The next day, Ava goes to Charlie's office to apologize, and asks him to return home. He replies that “he can't answer that right now”. Inviting him to her parents' 30th anniversary party which is now back on, he declines, saying that he isn't in the mood for celebrating. Ava becomes enraged and accuses Charlie of having an affair with his secretary, Adriana. He denies it, questions her motives for marrying him and suggests that perhaps she did it to boost her career and lend credibility to her marriage counseling business. Ava is stunned, and leaves.
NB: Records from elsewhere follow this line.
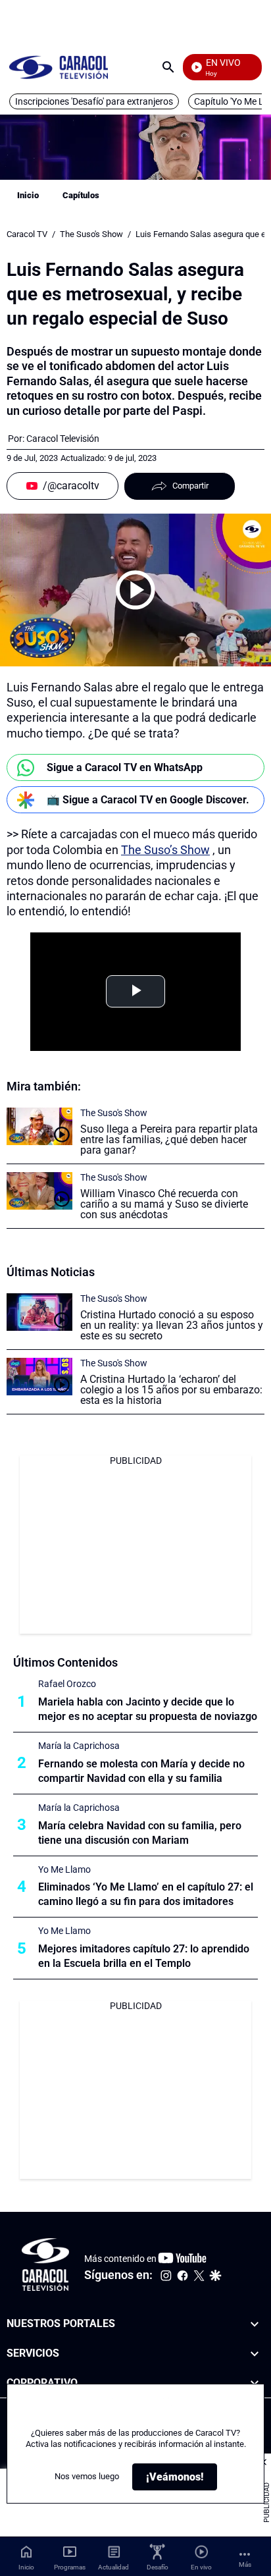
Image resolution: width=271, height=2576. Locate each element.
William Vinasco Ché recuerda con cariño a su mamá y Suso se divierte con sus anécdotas (164, 1204)
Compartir (190, 486)
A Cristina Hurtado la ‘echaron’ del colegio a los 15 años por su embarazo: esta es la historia (171, 1390)
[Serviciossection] (254, 2354)
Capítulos (80, 195)
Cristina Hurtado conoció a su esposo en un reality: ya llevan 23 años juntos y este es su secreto (171, 1325)
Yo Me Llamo (64, 1869)
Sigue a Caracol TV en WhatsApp (125, 767)
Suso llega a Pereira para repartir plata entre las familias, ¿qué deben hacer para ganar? (169, 1139)
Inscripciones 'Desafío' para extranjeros (94, 101)
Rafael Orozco (67, 1683)
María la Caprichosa (79, 1745)
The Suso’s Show (165, 850)
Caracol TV (27, 234)
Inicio (28, 195)
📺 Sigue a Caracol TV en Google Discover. (148, 799)
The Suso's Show (91, 234)
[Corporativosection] (254, 2383)
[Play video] (135, 590)
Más (245, 2564)
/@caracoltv (71, 485)
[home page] (58, 66)
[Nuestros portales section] (254, 2324)
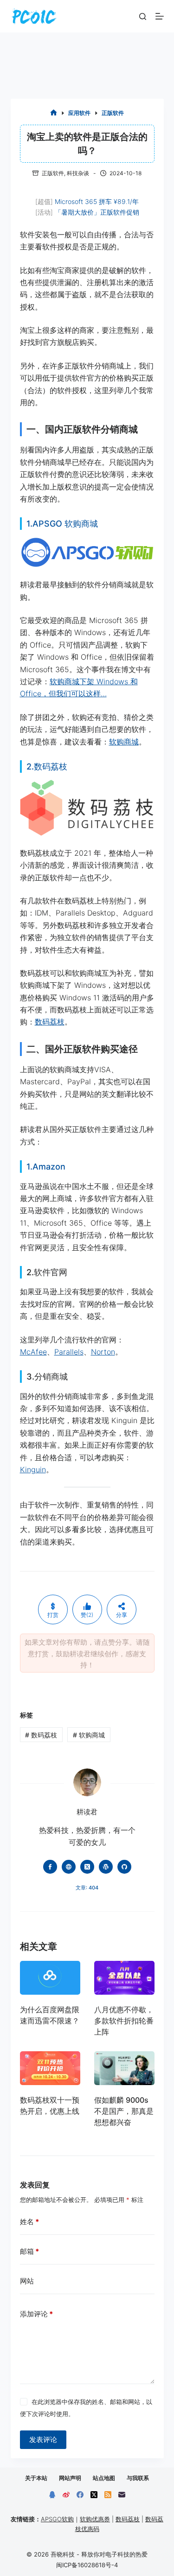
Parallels (69, 1351)
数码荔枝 (49, 1021)
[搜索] (142, 16)
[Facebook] (80, 2494)
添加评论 (36, 2313)
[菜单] (159, 16)
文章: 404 (87, 1887)
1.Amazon (45, 1166)
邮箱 (29, 2251)
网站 (27, 2281)
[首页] (53, 113)
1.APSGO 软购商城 (62, 523)
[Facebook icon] (50, 1867)
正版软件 (53, 173)
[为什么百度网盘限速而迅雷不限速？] (50, 1978)
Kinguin (33, 1469)
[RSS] (107, 2494)
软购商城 (124, 741)
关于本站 (36, 2477)
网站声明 (70, 2477)
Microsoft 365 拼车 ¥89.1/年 (97, 201)
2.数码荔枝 (46, 766)
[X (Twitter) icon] (87, 1867)
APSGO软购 (57, 2519)
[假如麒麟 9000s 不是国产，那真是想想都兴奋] (124, 2068)
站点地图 (104, 2477)
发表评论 (43, 2439)
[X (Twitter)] (93, 2494)
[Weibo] (66, 2494)
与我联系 (138, 2477)
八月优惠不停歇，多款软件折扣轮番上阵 (124, 2020)
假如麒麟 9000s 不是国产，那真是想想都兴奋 (124, 2111)
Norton (103, 1351)
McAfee (33, 1351)
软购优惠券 (95, 2519)
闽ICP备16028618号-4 (87, 2565)
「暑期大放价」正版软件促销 (97, 212)
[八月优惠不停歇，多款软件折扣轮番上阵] (124, 1978)
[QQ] (52, 2494)
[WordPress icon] (106, 1867)
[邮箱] (121, 2494)
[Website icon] (69, 1867)
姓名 (29, 2221)
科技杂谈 (78, 173)
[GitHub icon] (124, 1867)
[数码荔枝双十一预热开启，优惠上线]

The next day, Gerber kicks Charlie out as Kasia's family comes to visit. When Charlie hears Gerber talk to his wife in Polish, and asks him about it, Gerber says that if you love someone and want to live a successful married life, you have to accept and respect their family as well. Charlie goes to find Ava who is at her parents' party. They meet after Ava realizes it's her own fault for the way their marriage is and wants to apologize. Charlie redoes his marriage vows and Ava responds, "I do." Charlie suggests going back to the party, but Ava suggests they consummate their marriage instead.

==Reception==
The film was panned by film critics. On review aggregation website Rotten Tomatoes, it has a 0% approval rating, based on 19 reviews with a weighted average score of 2/10. On Metacritic, it scored 13 out of 100, an "overwhelming dislike" based on reviews from ten critics. The Los Angeles Times called it "an emotional wreck of major proportions". Slant Magazine said it was "wooden and shallow". The Hollywood Reporter called it "a flat romantic comedy" [...] "that would have seemed insipid even in 1953". They added that Moore came across as a "high school student" and that "Lutz's dyed blond hair does nothing to encourage taking him seriously." The Village Voice said it was full of "half-hearted melodramatics and schmaltzy bromides". The New York Times said Lutz looks like a "Ken-doll husband," suggesting "more success in bench-pressing than grape-crushing." They added the film felt like "punishment for a crime you can’t remember committing".